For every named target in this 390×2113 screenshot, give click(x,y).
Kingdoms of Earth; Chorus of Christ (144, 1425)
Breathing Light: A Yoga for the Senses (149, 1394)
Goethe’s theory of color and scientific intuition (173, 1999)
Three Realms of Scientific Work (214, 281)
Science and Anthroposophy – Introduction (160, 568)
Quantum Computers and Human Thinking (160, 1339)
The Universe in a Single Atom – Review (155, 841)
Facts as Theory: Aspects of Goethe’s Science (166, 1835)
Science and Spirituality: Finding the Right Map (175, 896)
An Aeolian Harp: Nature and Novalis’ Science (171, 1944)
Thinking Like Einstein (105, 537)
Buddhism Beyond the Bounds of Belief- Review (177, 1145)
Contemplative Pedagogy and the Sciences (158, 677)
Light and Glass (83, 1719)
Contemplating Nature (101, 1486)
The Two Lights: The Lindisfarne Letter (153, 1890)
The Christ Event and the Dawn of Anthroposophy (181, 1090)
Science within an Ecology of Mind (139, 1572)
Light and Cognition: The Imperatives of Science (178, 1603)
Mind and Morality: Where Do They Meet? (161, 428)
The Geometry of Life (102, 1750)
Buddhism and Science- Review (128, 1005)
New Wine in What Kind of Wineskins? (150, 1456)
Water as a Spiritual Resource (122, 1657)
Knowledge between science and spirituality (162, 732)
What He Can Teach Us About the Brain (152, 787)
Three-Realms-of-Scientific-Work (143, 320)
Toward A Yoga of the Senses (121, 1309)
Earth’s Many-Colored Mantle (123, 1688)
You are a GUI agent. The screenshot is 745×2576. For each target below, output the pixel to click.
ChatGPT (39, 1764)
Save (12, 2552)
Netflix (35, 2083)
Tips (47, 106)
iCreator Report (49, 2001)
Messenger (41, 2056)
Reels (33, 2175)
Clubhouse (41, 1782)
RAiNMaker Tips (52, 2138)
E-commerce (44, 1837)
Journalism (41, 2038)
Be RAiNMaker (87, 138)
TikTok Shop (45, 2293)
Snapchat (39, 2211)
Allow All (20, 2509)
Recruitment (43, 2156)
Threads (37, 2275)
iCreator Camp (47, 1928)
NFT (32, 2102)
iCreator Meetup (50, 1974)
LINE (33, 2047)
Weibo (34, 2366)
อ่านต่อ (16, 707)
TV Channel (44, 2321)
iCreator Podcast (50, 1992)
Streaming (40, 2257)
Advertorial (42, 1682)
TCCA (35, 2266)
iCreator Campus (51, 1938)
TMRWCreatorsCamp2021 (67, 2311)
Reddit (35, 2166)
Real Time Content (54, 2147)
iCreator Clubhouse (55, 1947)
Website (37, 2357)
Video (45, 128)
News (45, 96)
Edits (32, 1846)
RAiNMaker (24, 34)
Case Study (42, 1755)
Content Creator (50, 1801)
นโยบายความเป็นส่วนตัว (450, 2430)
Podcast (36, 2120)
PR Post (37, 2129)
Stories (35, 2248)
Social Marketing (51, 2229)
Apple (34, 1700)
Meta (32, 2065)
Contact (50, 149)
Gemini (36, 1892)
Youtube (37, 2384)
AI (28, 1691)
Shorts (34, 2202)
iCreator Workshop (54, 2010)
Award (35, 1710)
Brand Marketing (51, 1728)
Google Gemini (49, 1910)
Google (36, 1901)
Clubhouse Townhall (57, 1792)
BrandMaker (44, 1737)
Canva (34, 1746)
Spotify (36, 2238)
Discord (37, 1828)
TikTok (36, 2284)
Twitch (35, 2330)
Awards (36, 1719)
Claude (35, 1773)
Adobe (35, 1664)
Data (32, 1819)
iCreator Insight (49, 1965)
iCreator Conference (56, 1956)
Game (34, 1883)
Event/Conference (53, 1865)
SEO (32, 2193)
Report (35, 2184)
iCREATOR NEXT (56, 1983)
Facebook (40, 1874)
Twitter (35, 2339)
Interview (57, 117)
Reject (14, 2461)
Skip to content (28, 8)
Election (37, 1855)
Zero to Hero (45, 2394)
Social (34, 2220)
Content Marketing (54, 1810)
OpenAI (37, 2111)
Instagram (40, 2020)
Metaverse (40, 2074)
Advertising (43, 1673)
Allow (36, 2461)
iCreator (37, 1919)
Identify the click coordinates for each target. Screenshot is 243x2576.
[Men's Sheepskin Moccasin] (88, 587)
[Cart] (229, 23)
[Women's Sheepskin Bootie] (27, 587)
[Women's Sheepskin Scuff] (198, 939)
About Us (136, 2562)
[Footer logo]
################
What is expected:
In full and exactly as written, repeat the data.

Response below:
For every named target in this 390×2113 screenshot, give click(x,y).
Kingdoms of Earth; Chorus of Christ (144, 1425)
Breathing Light: A Yoga for the Senses (149, 1394)
Goethe’s theory of color and scientific intuition (173, 1999)
Three Realms of Scientific Work (214, 281)
Science and Anthroposophy – Introduction (160, 568)
Quantum Computers and Human Thinking (160, 1339)
The Universe in a Single Atom – Review (155, 841)
Facts as Theory: Aspects of Goethe’s Science (166, 1835)
Science and Spirituality: Finding the Right Map (175, 896)
An Aeolian Harp: Nature and Novalis’ Science (171, 1944)
Thinking Like Einstein (105, 537)
Buddhism Beyond the Bounds of Belief- Review (177, 1145)
Contemplative Pedagogy and the Sciences (158, 677)
Light and Glass (83, 1719)
Contemplating Nature (101, 1486)
The Two Lights: The Lindisfarne Letter (153, 1890)
The Christ Event and the Dawn of Anthroposophy (181, 1090)
Science within an Ecology of Mind (139, 1572)
Light and Cognition: The Imperatives of Science (178, 1603)
Mind and Morality: Where Do They Meet? (161, 428)
The Geometry of Life (102, 1750)
Buddhism and Science- Review (128, 1005)
New Wine in What Kind of Wineskins? (150, 1456)
Water as a Spiritual Resource (122, 1657)
Knowledge between science and spirituality (162, 732)
What He Can Teach Us About the Brain (152, 787)
Three-Realms-of-Scientific-Work (143, 320)
Toward A Yoga of the Senses (121, 1309)
Earth’s Many-Colored Mantle (123, 1688)
You are a GUI agent. The screenshot is 745×2576. For each target below, output the pixel to click.
ChatGPT (39, 1764)
Save (12, 2552)
Netflix (35, 2083)
Tips (47, 106)
iCreator Report (49, 2001)
Messenger (41, 2056)
Reels (33, 2175)
Clubhouse (41, 1782)
RAiNMaker Tips (52, 2138)
E-commerce (44, 1837)
Journalism (41, 2038)
Be RAiNMaker (87, 138)
TikTok Shop (45, 2293)
Snapchat (39, 2211)
Allow All (20, 2509)
Recruitment (43, 2156)
Threads (37, 2275)
iCreator Camp (47, 1928)
NFT (32, 2102)
iCreator Meetup (50, 1974)
LINE (33, 2047)
Weibo (34, 2366)
อ่านต่อ (16, 707)
TV Channel (44, 2321)
iCreator Podcast (50, 1992)
Streaming (40, 2257)
Advertorial (42, 1682)
TCCA (35, 2266)
iCreator Campus (51, 1938)
TMRWCreatorsCamp2021 (67, 2311)
Reddit (35, 2166)
Real Time Content (54, 2147)
iCreator Clubhouse (55, 1947)
Website (37, 2357)
Video (45, 128)
News (45, 96)
Edits (32, 1846)
RAiNMaker (24, 34)
Case Study (42, 1755)
Content Creator (50, 1801)
นโยบายความเป็นส่วนตัว (450, 2430)
Podcast (36, 2120)
PR Post (37, 2129)
Stories (35, 2248)
Social Marketing (51, 2229)
Apple (34, 1700)
Meta (32, 2065)
Contact (50, 149)
Gemini (36, 1892)
Youtube (37, 2384)
AI (28, 1691)
Shorts (34, 2202)
iCreator Workshop (54, 2010)
Award (35, 1710)
Brand Marketing (51, 1728)
Google Gemini (49, 1910)
Google (36, 1901)
Clubhouse Townhall (57, 1792)
BrandMaker (44, 1737)
Canva (34, 1746)
Spotify (36, 2238)
Discord (37, 1828)
TikTok (36, 2284)
Twitch (35, 2330)
Awards (36, 1719)
Claude (35, 1773)
Adobe (35, 1664)
Data (32, 1819)
iCreator Insight (49, 1965)
iCreator Conference (56, 1956)
Game (34, 1883)
Event/Conference (53, 1865)
SEO (32, 2193)
Report (35, 2184)
iCREATOR NEXT (56, 1983)
Facebook (40, 1874)
Twitter (35, 2339)
Interview (57, 117)
Reject (14, 2461)
Skip to content (28, 8)
Election (37, 1855)
Zero to Hero (45, 2394)
Social (34, 2220)
Content Marketing (54, 1810)
OpenAI (37, 2111)
Instagram (40, 2020)
Metaverse (40, 2074)
Advertising (43, 1673)
Allow (36, 2461)
iCreator (37, 1919)
Identify the click coordinates for each target. Screenshot is 243x2576.
[Men's Sheepskin Moccasin] (88, 587)
[Cart] (229, 23)
[Women's Sheepskin Bootie] (27, 587)
[Women's Sheepskin Scuff] (198, 939)
About Us (136, 2562)
[Footer logo]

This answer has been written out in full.